Print the rows below word for word, from the beginning of the rows through the line containing "Image resolution: width=1920", including both ends.

(Dataset records begins)

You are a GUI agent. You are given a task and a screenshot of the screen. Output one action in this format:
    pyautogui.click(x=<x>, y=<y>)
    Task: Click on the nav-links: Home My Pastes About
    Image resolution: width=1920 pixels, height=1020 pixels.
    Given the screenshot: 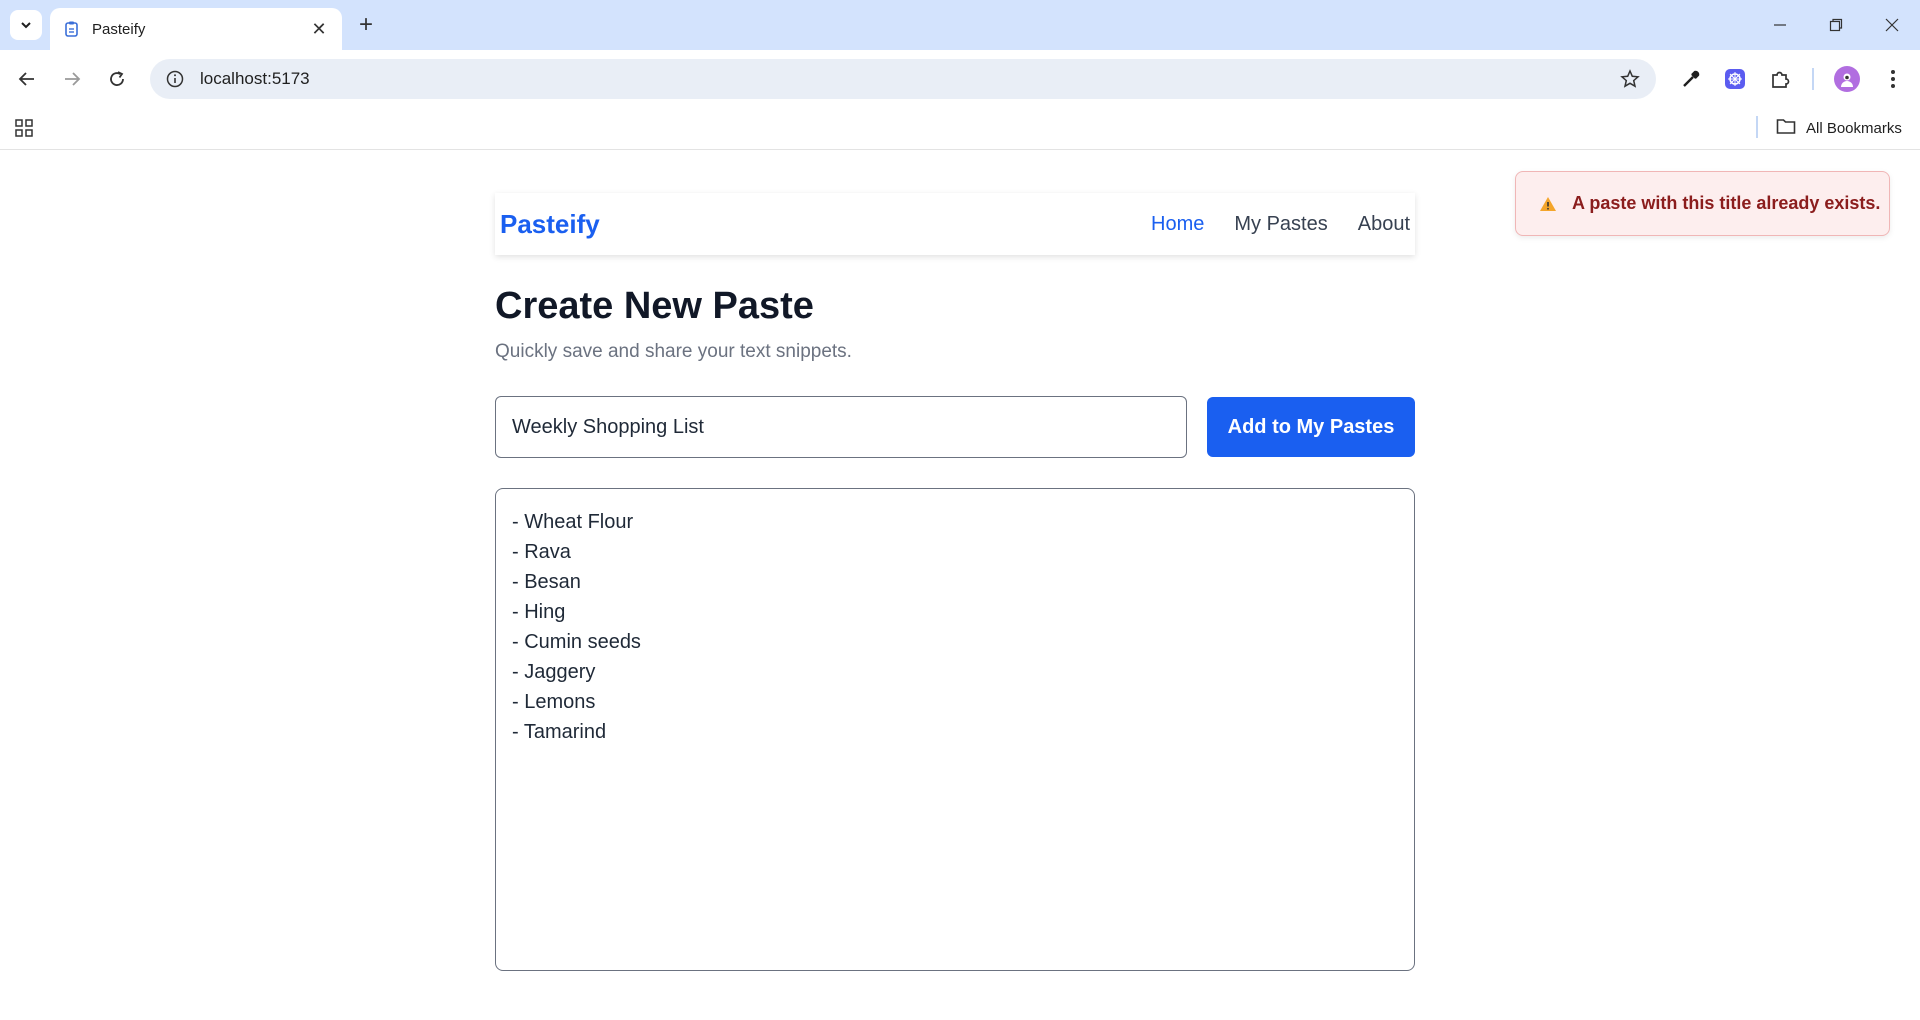 What is the action you would take?
    pyautogui.click(x=1280, y=224)
    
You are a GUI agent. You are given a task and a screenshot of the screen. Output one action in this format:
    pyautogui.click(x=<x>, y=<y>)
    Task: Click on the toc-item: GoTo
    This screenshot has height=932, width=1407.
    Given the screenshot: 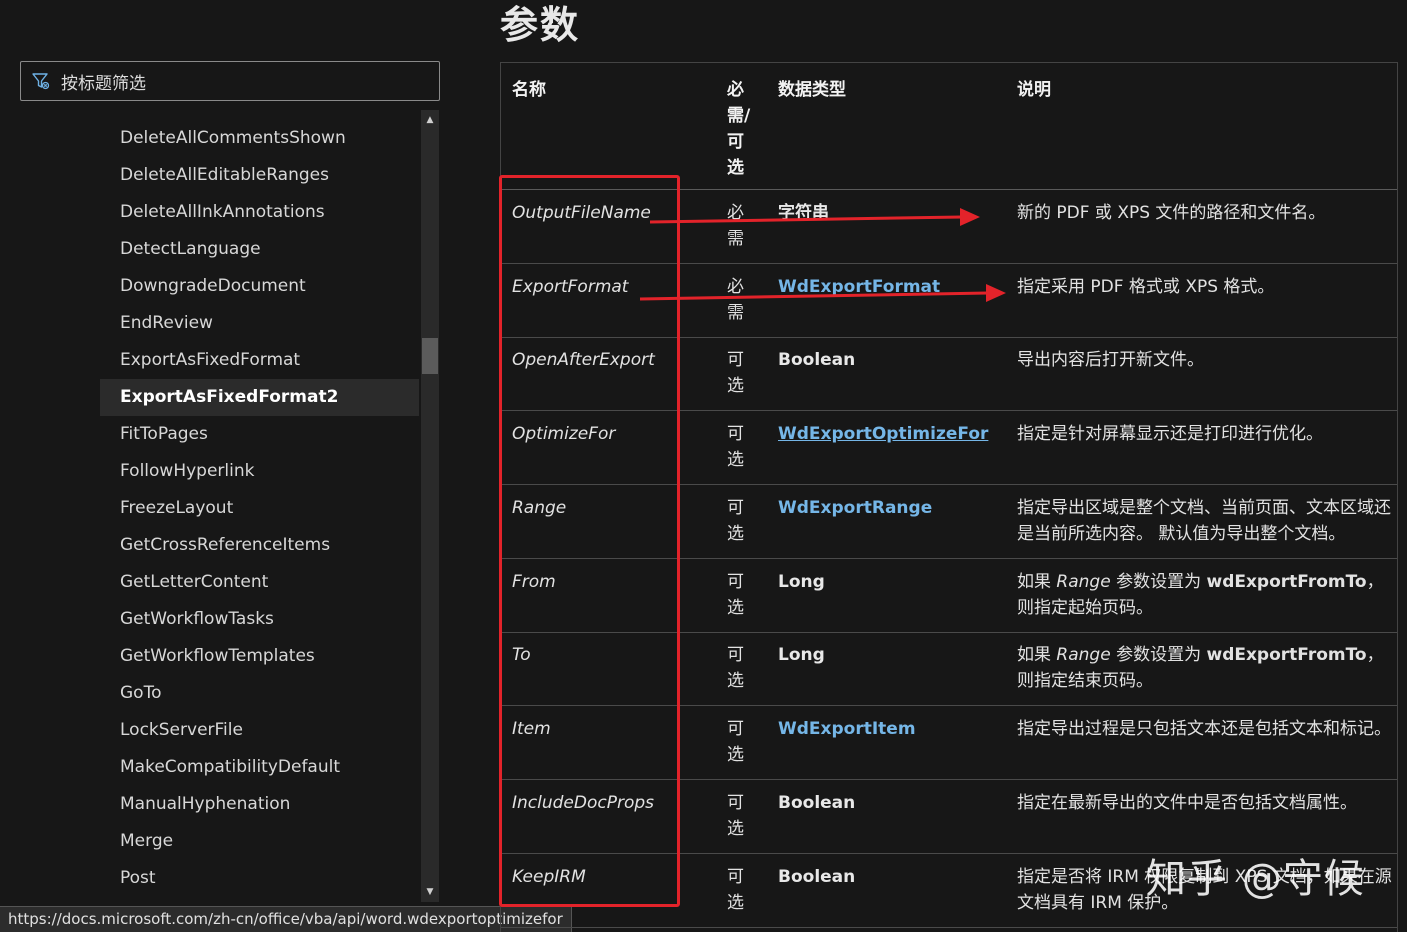 What is the action you would take?
    pyautogui.click(x=260, y=694)
    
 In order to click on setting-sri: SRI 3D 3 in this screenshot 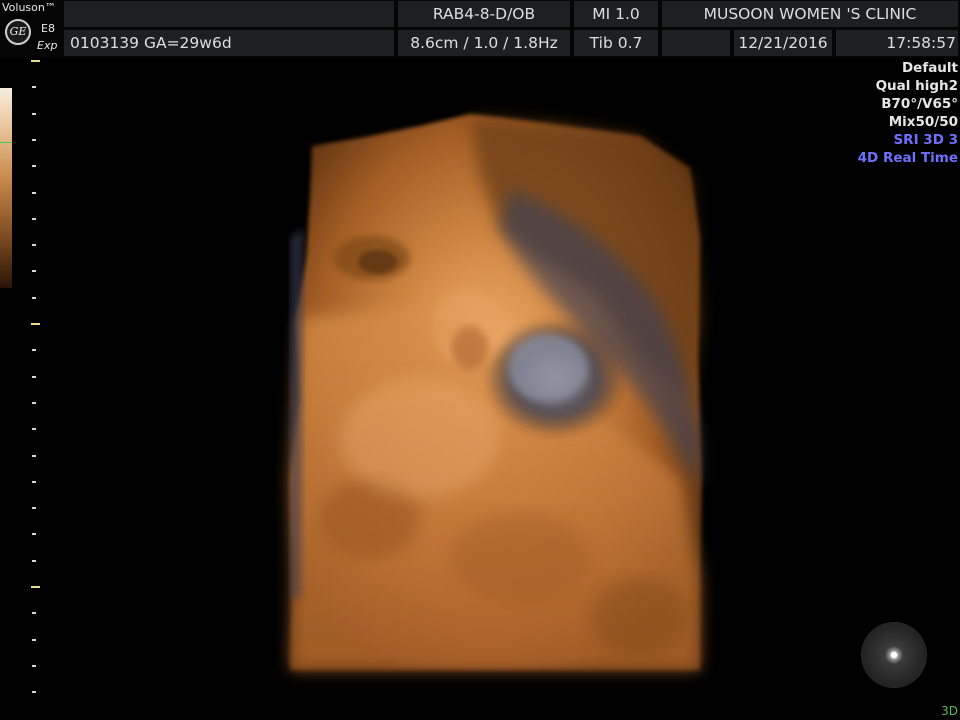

(Dataset records ends)

* Task output
You are a GUI agent. You are given a task and a screenshot of the screen. Output one action in this format:
    pyautogui.click(x=<x>, y=<y>)
    Task: Click on the nav-links: Home My Pastes About
    Image resolution: width=1920 pixels, height=1020 pixels.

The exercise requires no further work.